■ TASK OBJECTIVE ■
Condense the paragraph of the CWL Viewer about page that opens with "Metadata shown from the public workflows" into a short bulleted list that keeps its main facts.

== EXCERPTED TEXT

About
Phenoflow
Phenoflow is the name for a conceptual model and a microservice architecture, which includes this fork of CWL Viewer, that aim to enhance the reproducibility and portability of computable phenotypes.
CWL Viewer
CWL Viewer is a richly featured web visualisation suite for workflows written in the Common Workflow Language with an aim of facilitating sharing, understanding and discovery as well as encouraging best practices when writing workflows and their tooling.
Cite as: https://doi.org/10.7490/f1000research.1114375.1
Technical Report: https://doi.org/10.5281/zenodo.823295
CWL Viewer also won the F1000Research Best Poster Award at ISMB/ECCB 2017 for its poster submission.
This project was developed at the eScience Lab at The University of Manchester, with work supported by Bioexcel, funded by the European Union Horizon 2020 program under grant agreement 675728.
Contributions are welcome in the form of issues and pull requests to the Github repository.
Privacy policy
CWL Viewer publishes visualizations of workflows from publicly available git repositories hosted by third-parties like github.com or gitlab.com. Anyone can submit a workflow, which will be added to our public listing.
Tracking usage
We do not track individual users of CWL Viewer, but we do record general usage (e.g. web server access log) for operational purposes and to prevent abuse. We may use HTTP session cookies in order to assist workflow submission, but do not use cookies to identify users.
What information is held?
We hold information about public open source workflows in order to visualize them graphically and textually, as well as making their declared metadata accessible to the public in different formats such as linked data. This information may be held until explicitly requested for removal, however we reserve the right to remove any workflow from listing without prior notice.
Metadata shown from the public workflows may include personal data, including authorship or as part of workflow descriptions. We retrieve this information from the submitted git repository. Downloading a workflow or its metadata may include information from the git repository not otherwise shown in the CWL Viewer interface, e.g. authors from git commit history.

====
== ENTRIES

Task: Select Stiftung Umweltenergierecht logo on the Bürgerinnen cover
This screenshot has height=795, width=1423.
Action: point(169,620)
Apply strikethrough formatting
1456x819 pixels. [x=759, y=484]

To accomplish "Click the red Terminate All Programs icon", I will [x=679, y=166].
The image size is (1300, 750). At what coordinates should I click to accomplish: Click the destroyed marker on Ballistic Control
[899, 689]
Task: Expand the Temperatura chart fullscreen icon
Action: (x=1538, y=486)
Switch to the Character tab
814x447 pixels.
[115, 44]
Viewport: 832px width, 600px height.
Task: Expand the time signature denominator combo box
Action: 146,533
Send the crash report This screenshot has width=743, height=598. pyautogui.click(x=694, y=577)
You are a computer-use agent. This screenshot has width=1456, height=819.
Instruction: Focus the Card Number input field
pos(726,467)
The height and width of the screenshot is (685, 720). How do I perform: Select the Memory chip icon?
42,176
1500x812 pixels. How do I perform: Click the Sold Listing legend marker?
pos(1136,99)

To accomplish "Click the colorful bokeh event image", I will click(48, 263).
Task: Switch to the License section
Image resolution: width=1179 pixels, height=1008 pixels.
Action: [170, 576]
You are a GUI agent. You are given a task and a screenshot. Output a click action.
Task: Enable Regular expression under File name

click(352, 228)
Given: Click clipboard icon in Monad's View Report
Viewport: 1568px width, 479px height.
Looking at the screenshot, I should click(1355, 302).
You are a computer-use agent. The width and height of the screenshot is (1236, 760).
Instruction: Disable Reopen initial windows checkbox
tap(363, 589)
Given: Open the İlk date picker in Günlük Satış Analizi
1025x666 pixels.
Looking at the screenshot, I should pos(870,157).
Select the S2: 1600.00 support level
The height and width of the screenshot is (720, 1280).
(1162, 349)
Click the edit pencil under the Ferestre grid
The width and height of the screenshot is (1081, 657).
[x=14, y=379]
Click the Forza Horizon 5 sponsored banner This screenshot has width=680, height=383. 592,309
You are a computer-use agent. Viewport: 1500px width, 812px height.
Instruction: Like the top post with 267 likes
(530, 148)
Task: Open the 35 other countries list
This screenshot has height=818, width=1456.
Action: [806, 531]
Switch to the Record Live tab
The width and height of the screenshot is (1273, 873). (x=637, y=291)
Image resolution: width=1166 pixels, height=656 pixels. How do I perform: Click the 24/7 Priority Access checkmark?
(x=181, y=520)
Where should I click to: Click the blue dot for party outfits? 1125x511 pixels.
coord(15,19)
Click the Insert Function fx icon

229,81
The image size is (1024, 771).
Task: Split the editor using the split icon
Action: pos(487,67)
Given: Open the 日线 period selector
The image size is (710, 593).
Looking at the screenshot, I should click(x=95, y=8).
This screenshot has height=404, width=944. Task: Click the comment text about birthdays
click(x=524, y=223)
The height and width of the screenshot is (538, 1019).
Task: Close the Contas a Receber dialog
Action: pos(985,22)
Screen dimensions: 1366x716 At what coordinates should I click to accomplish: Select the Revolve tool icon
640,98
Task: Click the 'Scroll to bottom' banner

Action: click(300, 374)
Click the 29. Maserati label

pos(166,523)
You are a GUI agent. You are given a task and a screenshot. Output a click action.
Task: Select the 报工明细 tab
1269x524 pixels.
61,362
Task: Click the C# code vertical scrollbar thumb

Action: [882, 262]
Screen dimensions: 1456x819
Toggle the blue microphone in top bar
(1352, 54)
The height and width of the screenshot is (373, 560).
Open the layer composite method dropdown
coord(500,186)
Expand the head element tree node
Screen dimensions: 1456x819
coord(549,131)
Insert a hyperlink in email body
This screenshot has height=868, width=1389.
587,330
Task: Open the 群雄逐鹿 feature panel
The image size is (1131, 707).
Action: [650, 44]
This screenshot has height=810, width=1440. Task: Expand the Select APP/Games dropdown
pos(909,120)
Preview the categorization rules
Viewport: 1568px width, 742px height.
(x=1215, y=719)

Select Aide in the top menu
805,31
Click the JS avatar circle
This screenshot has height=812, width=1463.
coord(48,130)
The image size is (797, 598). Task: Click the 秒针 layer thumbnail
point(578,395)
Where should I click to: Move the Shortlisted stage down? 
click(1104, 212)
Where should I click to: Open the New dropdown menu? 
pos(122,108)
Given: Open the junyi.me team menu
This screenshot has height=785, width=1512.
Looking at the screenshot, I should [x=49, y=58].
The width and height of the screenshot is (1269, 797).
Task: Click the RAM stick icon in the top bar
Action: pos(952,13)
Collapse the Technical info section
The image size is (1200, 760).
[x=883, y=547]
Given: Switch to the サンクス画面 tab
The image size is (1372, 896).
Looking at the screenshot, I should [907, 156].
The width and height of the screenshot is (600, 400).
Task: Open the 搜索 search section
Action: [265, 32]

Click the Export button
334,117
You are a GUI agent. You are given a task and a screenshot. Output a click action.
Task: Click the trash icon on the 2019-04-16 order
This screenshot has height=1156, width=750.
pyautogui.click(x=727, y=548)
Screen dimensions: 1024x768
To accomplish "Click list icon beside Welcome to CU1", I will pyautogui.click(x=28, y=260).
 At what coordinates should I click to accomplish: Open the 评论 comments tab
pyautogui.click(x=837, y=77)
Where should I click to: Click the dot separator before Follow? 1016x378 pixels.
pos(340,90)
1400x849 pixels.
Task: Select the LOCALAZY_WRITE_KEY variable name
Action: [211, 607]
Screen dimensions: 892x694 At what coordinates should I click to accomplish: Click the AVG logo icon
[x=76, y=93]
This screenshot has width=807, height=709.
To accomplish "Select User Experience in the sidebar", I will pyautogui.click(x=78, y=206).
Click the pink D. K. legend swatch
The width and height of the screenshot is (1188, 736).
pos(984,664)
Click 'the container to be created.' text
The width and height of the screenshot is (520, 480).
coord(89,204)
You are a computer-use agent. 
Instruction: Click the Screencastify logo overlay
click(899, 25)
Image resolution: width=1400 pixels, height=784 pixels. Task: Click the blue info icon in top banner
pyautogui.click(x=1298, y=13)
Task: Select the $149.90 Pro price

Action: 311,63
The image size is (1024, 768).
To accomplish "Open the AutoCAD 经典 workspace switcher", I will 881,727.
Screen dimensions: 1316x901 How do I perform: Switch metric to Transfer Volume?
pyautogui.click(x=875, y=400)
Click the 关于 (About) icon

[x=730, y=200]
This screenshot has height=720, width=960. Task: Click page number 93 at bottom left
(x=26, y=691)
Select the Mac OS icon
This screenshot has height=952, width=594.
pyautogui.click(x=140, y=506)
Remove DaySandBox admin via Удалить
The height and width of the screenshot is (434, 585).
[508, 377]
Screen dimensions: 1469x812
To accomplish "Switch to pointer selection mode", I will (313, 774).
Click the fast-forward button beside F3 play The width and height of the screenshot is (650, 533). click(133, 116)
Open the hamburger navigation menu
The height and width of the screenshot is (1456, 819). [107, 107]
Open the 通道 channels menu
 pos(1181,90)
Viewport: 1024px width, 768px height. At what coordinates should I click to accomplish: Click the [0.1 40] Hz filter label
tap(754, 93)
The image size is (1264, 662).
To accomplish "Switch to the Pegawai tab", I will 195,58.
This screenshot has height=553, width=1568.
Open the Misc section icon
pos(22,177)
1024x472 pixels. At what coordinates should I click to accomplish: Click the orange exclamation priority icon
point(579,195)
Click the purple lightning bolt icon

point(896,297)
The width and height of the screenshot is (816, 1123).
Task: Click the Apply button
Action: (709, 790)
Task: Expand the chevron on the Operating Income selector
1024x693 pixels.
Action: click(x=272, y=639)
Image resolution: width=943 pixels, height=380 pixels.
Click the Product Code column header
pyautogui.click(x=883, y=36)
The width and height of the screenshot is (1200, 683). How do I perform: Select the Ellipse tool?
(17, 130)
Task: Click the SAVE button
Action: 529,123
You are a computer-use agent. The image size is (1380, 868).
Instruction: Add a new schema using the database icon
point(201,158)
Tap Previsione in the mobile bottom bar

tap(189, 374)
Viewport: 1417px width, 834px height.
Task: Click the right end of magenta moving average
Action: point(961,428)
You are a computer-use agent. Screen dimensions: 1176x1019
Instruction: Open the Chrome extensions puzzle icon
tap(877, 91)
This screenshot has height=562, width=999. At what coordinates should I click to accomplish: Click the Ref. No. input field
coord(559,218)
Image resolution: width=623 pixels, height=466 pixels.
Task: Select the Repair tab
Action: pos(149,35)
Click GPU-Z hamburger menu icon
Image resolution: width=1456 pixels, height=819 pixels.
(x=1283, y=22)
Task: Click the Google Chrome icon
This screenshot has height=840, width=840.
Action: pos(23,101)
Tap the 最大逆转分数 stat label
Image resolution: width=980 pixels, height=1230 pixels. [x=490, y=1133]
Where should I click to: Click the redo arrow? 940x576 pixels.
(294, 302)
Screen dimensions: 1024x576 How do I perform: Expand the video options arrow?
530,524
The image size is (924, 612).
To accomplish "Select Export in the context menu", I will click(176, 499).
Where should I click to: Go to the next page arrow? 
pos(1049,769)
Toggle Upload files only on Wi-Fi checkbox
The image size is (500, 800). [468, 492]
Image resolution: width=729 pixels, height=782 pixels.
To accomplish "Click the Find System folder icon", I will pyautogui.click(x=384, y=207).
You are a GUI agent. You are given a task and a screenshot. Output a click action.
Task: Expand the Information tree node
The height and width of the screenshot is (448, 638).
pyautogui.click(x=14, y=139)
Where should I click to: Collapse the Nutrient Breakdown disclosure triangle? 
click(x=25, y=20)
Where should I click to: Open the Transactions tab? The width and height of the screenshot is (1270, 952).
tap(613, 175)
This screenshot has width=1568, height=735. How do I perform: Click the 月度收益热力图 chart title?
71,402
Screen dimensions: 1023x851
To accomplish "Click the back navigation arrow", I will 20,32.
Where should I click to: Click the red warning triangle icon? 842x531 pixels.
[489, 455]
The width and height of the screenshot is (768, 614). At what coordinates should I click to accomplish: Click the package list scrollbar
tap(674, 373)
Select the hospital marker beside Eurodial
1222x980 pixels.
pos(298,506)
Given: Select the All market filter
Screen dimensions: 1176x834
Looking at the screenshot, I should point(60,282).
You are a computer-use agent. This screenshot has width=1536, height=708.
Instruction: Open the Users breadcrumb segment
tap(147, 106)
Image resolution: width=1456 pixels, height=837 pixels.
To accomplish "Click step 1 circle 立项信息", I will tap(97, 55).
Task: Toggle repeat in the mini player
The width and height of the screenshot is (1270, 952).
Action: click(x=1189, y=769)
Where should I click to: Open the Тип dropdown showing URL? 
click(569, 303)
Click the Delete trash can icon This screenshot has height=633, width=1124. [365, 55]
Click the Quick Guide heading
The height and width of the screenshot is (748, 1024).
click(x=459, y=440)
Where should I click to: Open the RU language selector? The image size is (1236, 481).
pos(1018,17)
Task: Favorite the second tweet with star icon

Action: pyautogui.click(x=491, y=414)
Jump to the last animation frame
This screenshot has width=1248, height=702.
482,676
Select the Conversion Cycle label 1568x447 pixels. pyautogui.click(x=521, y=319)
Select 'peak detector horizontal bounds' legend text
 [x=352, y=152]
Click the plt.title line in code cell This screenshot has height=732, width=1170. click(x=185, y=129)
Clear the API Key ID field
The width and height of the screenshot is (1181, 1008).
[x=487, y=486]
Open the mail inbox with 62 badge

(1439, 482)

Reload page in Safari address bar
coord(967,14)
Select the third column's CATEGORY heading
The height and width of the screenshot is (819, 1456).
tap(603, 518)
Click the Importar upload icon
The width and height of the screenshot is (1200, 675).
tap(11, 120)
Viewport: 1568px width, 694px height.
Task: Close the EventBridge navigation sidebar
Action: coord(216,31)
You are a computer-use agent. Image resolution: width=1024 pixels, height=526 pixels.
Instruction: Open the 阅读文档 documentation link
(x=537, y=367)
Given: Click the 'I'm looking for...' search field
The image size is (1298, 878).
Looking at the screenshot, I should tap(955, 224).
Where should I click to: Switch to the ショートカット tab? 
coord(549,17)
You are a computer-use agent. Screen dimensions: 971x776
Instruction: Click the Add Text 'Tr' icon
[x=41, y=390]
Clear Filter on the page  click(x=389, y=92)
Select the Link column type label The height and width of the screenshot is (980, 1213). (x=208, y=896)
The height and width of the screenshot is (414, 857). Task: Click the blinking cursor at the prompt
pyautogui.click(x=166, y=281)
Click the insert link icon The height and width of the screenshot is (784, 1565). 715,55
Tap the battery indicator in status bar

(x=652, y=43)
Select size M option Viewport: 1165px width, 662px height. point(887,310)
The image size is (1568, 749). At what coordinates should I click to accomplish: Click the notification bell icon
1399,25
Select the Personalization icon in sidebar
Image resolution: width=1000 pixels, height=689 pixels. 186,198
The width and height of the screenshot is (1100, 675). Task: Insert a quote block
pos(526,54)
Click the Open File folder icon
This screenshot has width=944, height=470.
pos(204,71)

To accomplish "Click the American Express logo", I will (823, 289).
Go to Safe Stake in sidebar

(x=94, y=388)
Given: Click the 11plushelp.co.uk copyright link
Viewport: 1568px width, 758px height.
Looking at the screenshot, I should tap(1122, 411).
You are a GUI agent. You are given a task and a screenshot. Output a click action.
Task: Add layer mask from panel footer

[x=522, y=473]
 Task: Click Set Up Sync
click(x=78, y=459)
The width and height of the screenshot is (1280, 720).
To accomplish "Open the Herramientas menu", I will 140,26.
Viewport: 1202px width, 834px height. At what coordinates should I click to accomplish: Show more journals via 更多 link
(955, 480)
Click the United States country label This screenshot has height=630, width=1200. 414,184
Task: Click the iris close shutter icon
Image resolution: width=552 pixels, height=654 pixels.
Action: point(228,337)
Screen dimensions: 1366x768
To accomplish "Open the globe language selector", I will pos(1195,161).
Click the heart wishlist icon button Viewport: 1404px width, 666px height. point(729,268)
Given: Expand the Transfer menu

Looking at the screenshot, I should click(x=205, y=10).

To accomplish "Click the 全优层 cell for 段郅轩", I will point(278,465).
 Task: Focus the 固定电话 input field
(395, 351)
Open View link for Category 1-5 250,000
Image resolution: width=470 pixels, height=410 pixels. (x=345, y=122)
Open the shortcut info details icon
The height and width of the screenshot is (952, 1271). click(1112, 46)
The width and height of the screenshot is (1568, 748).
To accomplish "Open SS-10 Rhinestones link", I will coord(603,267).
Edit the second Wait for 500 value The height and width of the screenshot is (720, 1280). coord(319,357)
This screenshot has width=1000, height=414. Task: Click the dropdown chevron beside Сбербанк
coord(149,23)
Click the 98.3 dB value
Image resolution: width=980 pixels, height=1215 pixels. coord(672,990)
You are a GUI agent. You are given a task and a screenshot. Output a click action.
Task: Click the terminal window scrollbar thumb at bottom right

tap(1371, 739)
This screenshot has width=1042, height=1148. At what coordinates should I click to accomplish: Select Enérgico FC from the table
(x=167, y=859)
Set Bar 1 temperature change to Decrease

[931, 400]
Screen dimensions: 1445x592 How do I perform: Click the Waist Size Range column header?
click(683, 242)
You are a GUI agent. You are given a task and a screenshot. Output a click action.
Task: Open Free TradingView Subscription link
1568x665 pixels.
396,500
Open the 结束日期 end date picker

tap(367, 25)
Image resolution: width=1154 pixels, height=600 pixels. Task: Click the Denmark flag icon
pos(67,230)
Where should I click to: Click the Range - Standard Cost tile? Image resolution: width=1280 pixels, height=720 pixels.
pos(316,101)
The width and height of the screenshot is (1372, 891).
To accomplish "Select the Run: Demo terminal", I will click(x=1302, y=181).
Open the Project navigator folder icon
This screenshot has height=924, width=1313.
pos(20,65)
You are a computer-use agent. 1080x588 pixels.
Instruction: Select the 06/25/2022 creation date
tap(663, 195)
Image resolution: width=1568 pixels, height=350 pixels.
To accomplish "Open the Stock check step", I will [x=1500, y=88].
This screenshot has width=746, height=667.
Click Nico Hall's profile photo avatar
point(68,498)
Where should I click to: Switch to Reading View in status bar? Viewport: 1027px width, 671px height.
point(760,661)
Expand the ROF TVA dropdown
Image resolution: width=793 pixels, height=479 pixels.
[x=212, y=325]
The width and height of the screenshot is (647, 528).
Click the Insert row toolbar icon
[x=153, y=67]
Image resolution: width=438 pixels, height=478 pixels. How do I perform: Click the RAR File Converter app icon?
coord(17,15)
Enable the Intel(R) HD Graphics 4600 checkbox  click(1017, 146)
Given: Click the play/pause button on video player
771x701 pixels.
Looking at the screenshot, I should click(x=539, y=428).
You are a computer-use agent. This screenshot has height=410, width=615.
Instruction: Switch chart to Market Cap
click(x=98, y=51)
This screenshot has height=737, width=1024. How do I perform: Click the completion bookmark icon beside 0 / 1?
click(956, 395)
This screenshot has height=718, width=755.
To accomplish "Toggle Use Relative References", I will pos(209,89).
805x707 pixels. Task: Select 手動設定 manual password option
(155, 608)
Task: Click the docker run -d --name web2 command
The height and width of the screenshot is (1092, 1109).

====

■ RESPONSE TO THE TASK ■
- Metadata shown from public workflows may include personal data, such as authorship or details in workflow descriptions.
- This information is retrieved from the submitted git repository.
- Downloading a workflow or its metadata may include git repository information not shown in the CWL Viewer interface, such as authors from the git commit history.